Die Coalition will eine globale Antwort auf ein globales Problem finden. In den zwei Jahren ihrer Tätigkeit hat die Berliner Sektion schon viele greifbare Ergebnisse erzielt. Sie unterstützte etwa die Beschäftigten des Essenslieferanten Gorillas, Deutschlands erstem Einhorn-Unternehmen, das sich erbittert gegen einen Betriebsrat wehrte. Sie sammelte Geld für eine Amazon-Lagerarbeiterin in Polen, die offenbar wegen ihrer Gewerkschaftsarbeit entlassen worden war. Und sie organisierte einen Protest vor der Berliner Zentrale von HelloFresh, als die Mitarbeiter versuchten, sich zu organisieren. Darüber hinaus bietet die Coalition Schulungen, Beratung oder Unterstützung an, wobei vieles davon "eher diskret hinter den Kulissen geschieht", so Miller.

In seinen Augen bringen solche Aktivitäten die Tech-Industrie näher an die Standards anderer Branchen heran. Als Vorbild dienen ihm die Aktionen von Lehrern und Beschäftigten im Gesundheitswesen sowie die Streiks bei Google.

Während der Pandemie war es allerdings kaum noch möglich, sich mit anderen Aktivisten zu treffen. Corona hat den Zugang zu Kneipen und anderen Versammlungsorten abgeschnitten, in denen Klagen zu Ideen und Ideen zu Aktionen werden – und das zu einem Zeitpunkt, als die Branche gerade begonnen hatte, die Notwendigkeit einer gewerkschaftlichen Organisierung zu akzeptieren. "Wir haben die moralische Debatte gewonnen", sagt Miller. "Aber wir konnten damit nichts durchsetzen."

Der Wirbel um die Aussagen von Frances Haugen hatte sich noch nicht gelegt, als die beiden ehemaligen Facebook-Mitarbeiter Sahar Massachi und Jeff Allen das "Integrity Institute" gründeten – eine gemeinnützige Organisation, die unabhängige Forschungsergebnisse und Standards veröffentlichen will, um zu verhindern, dass soziale Plattformen Schaden anrichten. Massachi und Allen haben bei Facebook daran gearbeitet, die Plattform sauber und integer zu halten. Jetzt wollten sie die große Frage beantworten, wie sich eine Internetplattform verantwortungsvoll betreiben lässt. "Hoffentlich kommen wir irgendwann an einen Punkt, an dem wir sagen können: Es ist ethisch vertretbar, in der Tech-Branche zu arbeiten", sagt Allen.
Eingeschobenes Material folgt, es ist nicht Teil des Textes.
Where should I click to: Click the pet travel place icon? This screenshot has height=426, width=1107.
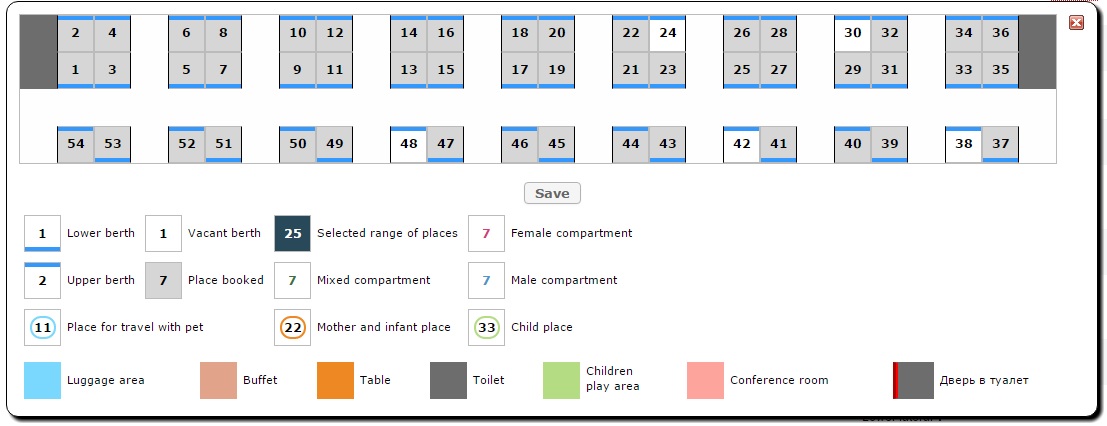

Yonatan Miller engagiert sich ehrenamtlich bei der Berliner Sektion der Tech Workers Coalition.

(Bild: Uli Kaufmann)

Massachi und Allen sind keine Whistleblower. Sie achten darauf, ihre NDAs einzuhalten. Aber sie stehen stellvertretend für den Trend, dass ehemalige Big-Tech-Mitarbeiter ihre Expertise nutzen, um Wissen über die Arbeitsweise von Plattformen öffentlich zu machen.

Dazu gehören auch Algorithmen-Ethiker wie Meredith Whittaker. Die KI-Forscherin und ehemalige Google-Mitarbeiterin hatte den Streik von 2018 mitorganisiert. Jetzt berät sie die Federal Trade Commission. Oder Timnit Gebru, ehemalige Co-Leiterin des Ethical-AI-Teams bei Google. Sie wurde im Dezember 2020 entlassen. Ein Jahr später kündigte sie die Gründung des Distributed AI Research Institute an.